There had once been a Saskatoon co-operative marketing board, but that is no longer. Aaron said it served a strong purpose since it marketed their products to a range of provincial co-operative stores bearing the Saskatoon berry labels for jams and jellies as well as frozen berries. 

In the future, the team might expand to put a few more acres into sour cherries and/or raspberries since those are two items that could be easily harvested with the existing equipment. 

Basil Ciepliski said the family purchased the mechanical harvester out of necessity in 2008 as the berry bushes really began to flourish after a few struggling years. There have been setbacks too, with hail and wind damage, which sometimes destroyed an entire crop. 

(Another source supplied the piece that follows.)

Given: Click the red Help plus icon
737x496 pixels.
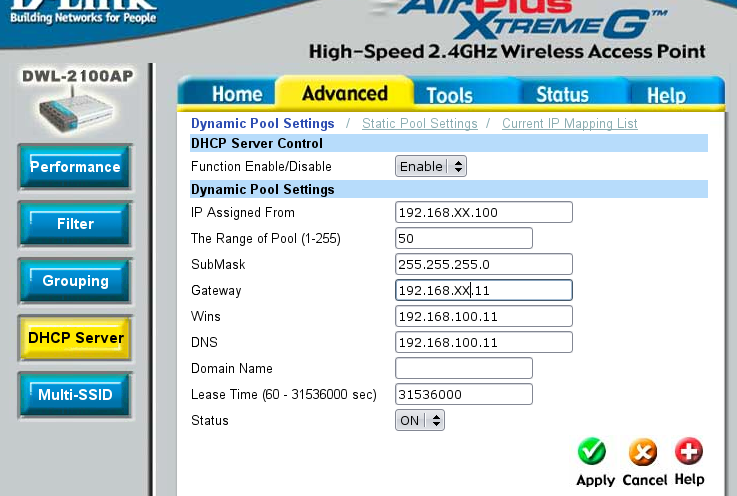Looking at the screenshot, I should [689, 452].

A few days after the “blossoms drop” the berries emerge and within weeks the harvest can begin. The blossoms usually begin to drop around Mother’s Day, said Aaron. 

“I suppose we might be able to harvest blueberries or highbush cranberries,” too said Basil, indicating that the family is always seeking new adventures in agriculture. 

Proditel is the name behind the harvest machinery “with a lot of Scandinavian input in it,” said Basil who said they purchased theirs from a Taber, Alta., producer. The only crop protection they have required is an application of fungicide early in the season, which also requires a special configuration to ensure the product gets into the bush. 

The farm, turned orchard, was purchased by Basil’s father Steve who arrived from Europe and took possession of the farm and later married a local girl. Steve and Ann started their family and then he served in the Second World War as an army mechanic, returning after war’s end to keep working on the traditional farm operation. No doubt he would be proud of the way things turned out.

A small and significant part of that farm is now an orchard where the Ciepliski family gathers often in the well-groomed yard, orchard or sprawling home where they get to eat, sleep, laugh and yes … argue on occasion, about things that matter to them, which probably means a lot of talk about saskatoons, alpacas and typical family issues.